Re: page allocation failures on osd nodes

Andrey Korolyov <andrey@xxxxxxx> · Sat, 26 Jan 2013 11:41:29 +0300

On Sat, Jan 26, 2013 at 3:40 AM, Sam Lang <sam.lang@xxxxxxxxxxx> wrote:
> On Fri, Jan 25, 2013 at 10:07 AM, Andrey Korolyov <andrey@xxxxxxx> wrote:
>> Sorry, I have written too less yesterday because of being sleepy.
>> That`s obviously a cache pressure since dropping caches resulted in
>> disappearance of this errors for a long period. I`m not very familiar
>> with kernel memory mechanisms, but shouldn`t kernel try to allocate
>> memory on the second node if this not prohibited by process` cpuset
>> first and only then report allocation failure(as can be seen only node
>> 0 involved in the failures)? I really have no idea where
>> numa-awareness may be count in case of osd daemons.
>
> Hi Andrey,
>
> You said that the allocation failure doesn't occur if you flush
> caches, but the kernel should evict pages from the cache as needed so
> that the osd can allocate more memory (unless their dirty, but it
> doesn't look like you have many dirty pages in this case).  It looks
> like you have plenty of reclaimable pages as well.  Does the osd
> remain running after that error occurs?

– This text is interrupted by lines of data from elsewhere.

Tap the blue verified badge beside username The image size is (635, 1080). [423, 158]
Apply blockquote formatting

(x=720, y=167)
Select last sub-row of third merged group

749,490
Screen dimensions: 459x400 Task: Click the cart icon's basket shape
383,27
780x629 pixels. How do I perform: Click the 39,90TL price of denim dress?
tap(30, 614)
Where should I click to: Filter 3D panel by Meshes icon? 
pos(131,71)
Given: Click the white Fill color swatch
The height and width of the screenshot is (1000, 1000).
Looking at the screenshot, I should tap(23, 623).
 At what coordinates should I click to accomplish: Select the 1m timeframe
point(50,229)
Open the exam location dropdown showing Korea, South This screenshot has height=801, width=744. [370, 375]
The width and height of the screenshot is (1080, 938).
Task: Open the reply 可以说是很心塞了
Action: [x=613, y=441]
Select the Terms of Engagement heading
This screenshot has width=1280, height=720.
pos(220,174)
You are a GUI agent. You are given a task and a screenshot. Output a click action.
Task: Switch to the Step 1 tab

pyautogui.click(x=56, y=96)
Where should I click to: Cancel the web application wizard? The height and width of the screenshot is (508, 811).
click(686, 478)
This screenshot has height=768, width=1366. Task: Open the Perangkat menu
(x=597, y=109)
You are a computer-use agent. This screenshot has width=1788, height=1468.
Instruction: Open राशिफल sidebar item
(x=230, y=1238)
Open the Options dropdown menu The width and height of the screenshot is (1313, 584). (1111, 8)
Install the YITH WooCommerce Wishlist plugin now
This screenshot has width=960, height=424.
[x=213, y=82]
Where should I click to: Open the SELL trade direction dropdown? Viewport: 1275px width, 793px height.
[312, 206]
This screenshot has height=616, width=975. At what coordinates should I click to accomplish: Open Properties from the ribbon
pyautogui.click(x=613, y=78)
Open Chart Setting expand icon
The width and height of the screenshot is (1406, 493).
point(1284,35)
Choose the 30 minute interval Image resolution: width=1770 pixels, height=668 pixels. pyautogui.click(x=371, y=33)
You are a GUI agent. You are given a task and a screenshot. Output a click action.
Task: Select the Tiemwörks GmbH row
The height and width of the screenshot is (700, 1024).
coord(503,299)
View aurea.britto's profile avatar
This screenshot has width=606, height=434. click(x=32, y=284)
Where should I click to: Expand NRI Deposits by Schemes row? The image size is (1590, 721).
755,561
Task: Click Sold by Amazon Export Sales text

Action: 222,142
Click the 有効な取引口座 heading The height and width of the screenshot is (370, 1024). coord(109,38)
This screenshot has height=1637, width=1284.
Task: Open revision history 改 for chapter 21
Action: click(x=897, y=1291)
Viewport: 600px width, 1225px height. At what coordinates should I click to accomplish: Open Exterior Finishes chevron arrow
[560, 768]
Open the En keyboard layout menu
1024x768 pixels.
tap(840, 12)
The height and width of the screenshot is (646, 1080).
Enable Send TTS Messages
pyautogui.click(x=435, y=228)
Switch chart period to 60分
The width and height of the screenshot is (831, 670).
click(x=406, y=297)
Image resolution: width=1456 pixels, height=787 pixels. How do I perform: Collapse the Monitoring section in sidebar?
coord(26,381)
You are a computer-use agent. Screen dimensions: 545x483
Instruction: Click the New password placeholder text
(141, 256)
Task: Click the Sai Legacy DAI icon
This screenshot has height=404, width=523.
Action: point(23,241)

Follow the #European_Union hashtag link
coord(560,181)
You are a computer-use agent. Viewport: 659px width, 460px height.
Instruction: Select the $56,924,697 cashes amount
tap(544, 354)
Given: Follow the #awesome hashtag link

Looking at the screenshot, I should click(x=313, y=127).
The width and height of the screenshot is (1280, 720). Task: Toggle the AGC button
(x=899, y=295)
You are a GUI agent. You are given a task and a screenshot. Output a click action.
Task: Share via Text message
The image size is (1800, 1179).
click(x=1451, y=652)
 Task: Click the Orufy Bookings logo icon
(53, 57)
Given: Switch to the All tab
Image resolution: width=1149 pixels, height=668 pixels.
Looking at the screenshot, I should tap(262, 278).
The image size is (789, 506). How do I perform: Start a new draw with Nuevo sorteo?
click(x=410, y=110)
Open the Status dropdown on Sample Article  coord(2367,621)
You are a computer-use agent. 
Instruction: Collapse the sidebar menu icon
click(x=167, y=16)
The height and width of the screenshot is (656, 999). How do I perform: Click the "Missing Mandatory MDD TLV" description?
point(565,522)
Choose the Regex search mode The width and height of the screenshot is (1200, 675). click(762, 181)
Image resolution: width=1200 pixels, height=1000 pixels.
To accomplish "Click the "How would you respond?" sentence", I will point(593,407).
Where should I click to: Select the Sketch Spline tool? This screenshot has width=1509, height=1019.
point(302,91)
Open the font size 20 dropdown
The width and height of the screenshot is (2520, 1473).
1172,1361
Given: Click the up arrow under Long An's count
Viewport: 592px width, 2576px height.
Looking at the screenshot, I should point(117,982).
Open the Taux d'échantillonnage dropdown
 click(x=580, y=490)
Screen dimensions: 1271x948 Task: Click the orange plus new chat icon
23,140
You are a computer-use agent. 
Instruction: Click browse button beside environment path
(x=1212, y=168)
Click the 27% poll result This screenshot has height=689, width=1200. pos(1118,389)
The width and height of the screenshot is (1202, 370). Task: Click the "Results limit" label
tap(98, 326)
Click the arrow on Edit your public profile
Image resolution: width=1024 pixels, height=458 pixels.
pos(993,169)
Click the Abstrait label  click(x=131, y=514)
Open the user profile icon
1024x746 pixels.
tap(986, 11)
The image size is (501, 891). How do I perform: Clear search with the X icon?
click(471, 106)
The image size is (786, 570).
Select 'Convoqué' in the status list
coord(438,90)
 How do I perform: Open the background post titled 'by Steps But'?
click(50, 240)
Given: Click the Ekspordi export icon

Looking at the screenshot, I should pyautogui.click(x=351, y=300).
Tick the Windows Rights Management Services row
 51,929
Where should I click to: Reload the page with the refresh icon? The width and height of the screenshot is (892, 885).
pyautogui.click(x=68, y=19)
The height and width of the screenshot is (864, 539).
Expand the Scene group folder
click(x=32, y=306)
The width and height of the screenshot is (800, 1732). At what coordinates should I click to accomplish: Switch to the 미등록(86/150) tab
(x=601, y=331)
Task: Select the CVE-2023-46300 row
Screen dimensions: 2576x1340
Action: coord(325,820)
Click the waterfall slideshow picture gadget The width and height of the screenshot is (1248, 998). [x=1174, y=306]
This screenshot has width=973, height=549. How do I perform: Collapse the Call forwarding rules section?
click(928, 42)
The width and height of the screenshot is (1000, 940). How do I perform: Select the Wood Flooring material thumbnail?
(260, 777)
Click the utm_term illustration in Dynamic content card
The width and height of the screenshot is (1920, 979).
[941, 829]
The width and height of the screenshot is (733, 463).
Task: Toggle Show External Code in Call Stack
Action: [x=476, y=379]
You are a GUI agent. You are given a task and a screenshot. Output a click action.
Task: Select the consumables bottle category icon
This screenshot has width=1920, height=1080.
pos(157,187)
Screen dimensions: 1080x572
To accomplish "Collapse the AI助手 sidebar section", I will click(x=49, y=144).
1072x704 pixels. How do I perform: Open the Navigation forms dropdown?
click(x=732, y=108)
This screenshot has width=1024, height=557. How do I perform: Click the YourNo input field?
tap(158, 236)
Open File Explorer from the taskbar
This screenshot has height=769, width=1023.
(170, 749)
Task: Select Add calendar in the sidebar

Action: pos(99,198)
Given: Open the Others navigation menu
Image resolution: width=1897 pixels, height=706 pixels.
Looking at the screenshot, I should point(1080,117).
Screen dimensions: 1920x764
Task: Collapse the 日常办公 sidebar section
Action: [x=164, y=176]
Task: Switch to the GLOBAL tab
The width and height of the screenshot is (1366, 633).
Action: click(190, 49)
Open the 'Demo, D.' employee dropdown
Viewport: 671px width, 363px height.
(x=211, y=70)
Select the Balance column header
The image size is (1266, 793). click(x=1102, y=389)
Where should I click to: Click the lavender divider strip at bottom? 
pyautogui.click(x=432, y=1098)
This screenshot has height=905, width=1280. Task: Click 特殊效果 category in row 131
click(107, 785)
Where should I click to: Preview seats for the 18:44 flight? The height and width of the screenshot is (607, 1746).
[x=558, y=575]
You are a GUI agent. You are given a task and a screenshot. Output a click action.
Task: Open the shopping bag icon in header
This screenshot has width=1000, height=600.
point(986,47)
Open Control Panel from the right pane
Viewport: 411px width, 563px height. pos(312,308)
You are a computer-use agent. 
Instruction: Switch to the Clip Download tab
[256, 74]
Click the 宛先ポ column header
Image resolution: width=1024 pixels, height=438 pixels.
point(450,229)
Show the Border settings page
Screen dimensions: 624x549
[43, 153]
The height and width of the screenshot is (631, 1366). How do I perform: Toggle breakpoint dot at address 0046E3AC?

Yes, it keeps running flawlessly without even a bit in an osdmap, but
unfortunately logging wasn`t turned on for this moment. As soon as
I`ll end massive test for ``suicide timeout'' bug I`ll check you idea
with dd and also rerun test as below with ``debug osd = 20''.

My thought is that kernel has ready-to-be-free memory on node1 and for
strange reason osd process trying to reserve pages from node0 (where
it is obviously allocated memory on start, since node1` memory
starting only from high numbers over 32G), then kernel refuses to free
cache on the specific node(it`s a quite misty, at least for me, why
kernel just does not invalidate some buffers, even they are more
preferably to stay in RAM than tail of LRU` ones?).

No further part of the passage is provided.